Picture of Congressional Cemetery in the 1970s.

(This, obviously, is the short-ish story of the decline and revitalization of Congressional Cemetery. For more info, check out two publications about Congressional Cemetery: Historic Congressional Cemetery (Images of America). May 14, 2012 by Rebecca Boggs Roberts and Sandra K. Schmidt on behalf of the Historic Congressional Cemetery and In the Shadow of the United States Capitol: Congressional Cemetery and the Memory of the Nation. November 12, 2012 by Abby A Johnson and Ronald M Johnson.)

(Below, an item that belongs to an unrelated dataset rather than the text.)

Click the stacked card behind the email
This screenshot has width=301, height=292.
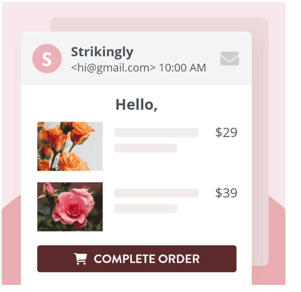260,141
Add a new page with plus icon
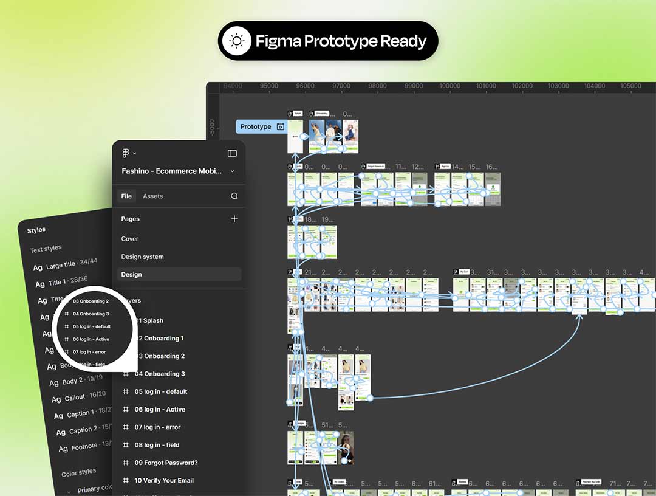 coord(234,219)
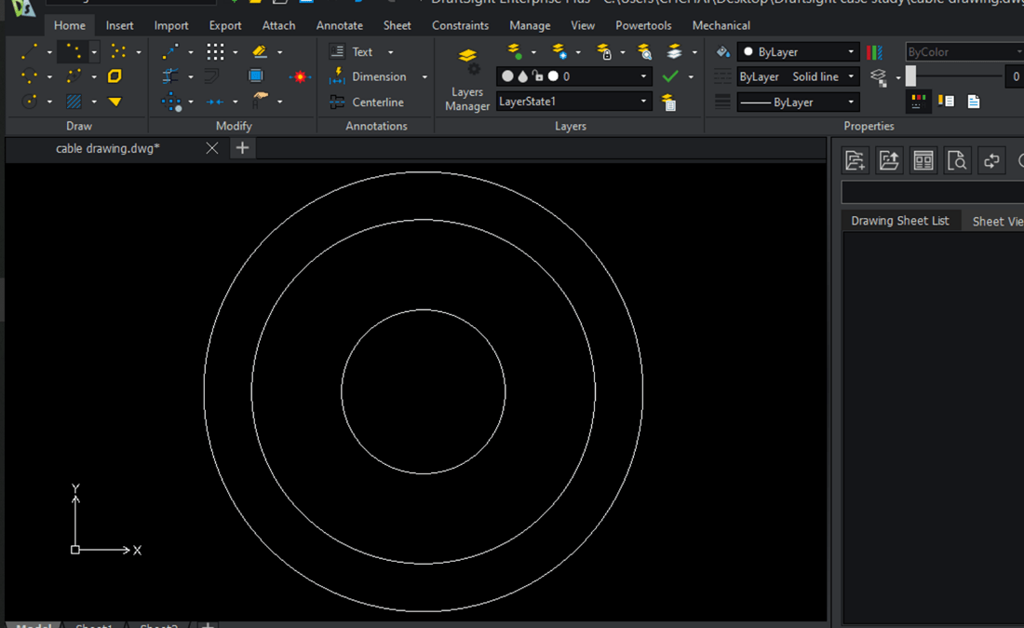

The Plight of Historic Cemeteries

But as with all non-profits, there is never time to rest on laurels. Historic cemeteries in particular need to be creative with fundraising ideas and revenue streams because, let’s face it: they all fill up eventually. Historic cemeteries can’t rely on funds from burials and plot sales in the same way that commercial cemeteries do, at least in the long term. Congressional Cemetery is unique in that we still have plenty of plots left (we estimate around 1,000 spots), but we would be remiss if we didn’t look into the future. How do you ensure that people will continue to care about a historic cemetery?

We’ve come up with a lot of different ways to encourage community involvement and fundraising, but one of the most visible and effective ways to do this is through events. Congressional Cemetery is part of a community of historic cemeteries who utilize creative events to fundraise for the cemetery, including most notably Oakland Cemetery in Atlanta, Laurel Hill in Philadelphia, Green-Wood in Brooklyn, and Mount Auburn in Massachusetts, among many, many others. These cemeteries host 5k runs, twilight tours, murder mystery dinners and music festivals: all models that we look up to and reference when we create our own calendar of events.

In addition, all the funds that we raise with 5k runs, movie nights, Day of the Dog and other special events go right back into the upkeep of Congressional Cemetery. You can see the changes that a little TLC (and a lot of money) makes:

Marion Kalhert copy

The Bottom Line

We endeavor to host events that are true to our mission and to the inherent goal behind every event: to bring a new group of people to Congressional Cemetery who will grow to love and treasure it the way that so many of us already do. Events help ensure that Congressional Cemetery remains relevant, and it’s not just about the money, although that certainly doesn’t hurt. It’s about building meaningful connections to the community and helping the public understand why this cemetery truly is a national treasure.


Breutkreutz, Cathleen. Historic Congressional Cemetery: A Developmental History, 2003.